Task to carry out:
Please copy the rows starting at the line that contains "Find the location of a particular element. The height" and ending at the line that contains "coordinates (425, 75).", replacing "particular" with "specific" and leaving everything else unchanged.

Stored rows:
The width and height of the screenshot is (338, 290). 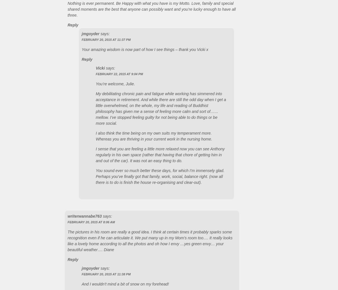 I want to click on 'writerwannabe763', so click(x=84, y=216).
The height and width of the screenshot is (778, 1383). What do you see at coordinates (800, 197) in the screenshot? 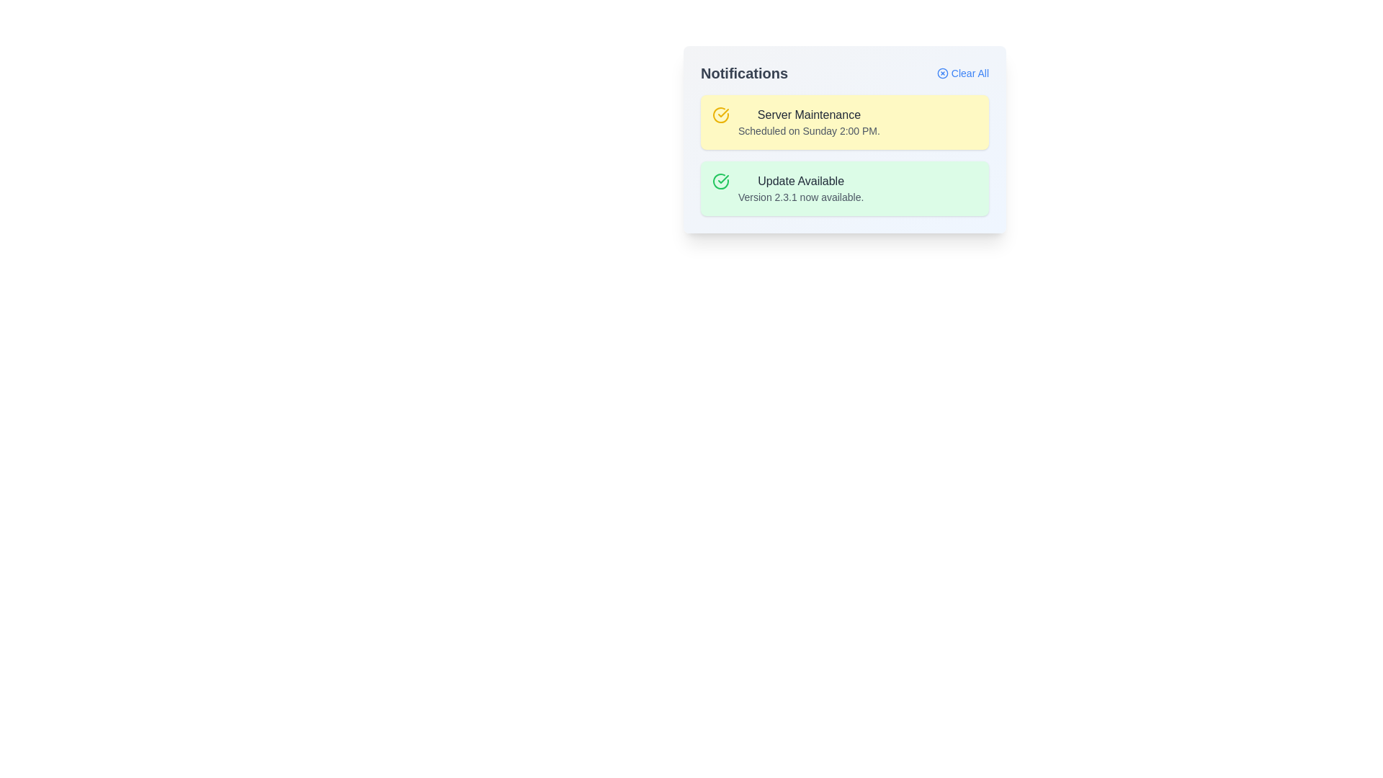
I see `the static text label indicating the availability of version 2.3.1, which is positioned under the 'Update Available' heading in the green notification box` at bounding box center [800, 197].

* * *

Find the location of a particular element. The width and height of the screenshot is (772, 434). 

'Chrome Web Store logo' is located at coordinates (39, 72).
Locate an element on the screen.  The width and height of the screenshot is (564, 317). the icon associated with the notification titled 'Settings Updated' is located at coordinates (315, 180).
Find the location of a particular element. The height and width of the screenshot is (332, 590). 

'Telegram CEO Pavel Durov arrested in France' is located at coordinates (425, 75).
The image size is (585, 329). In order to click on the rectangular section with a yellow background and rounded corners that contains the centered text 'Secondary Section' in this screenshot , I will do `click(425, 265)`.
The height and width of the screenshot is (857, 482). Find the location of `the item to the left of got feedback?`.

Task solution:
Find the location of a specific element. The height and width of the screenshot is (332, 590). 

'Telegram CEO Pavel Durov arrested in France' is located at coordinates (425, 75).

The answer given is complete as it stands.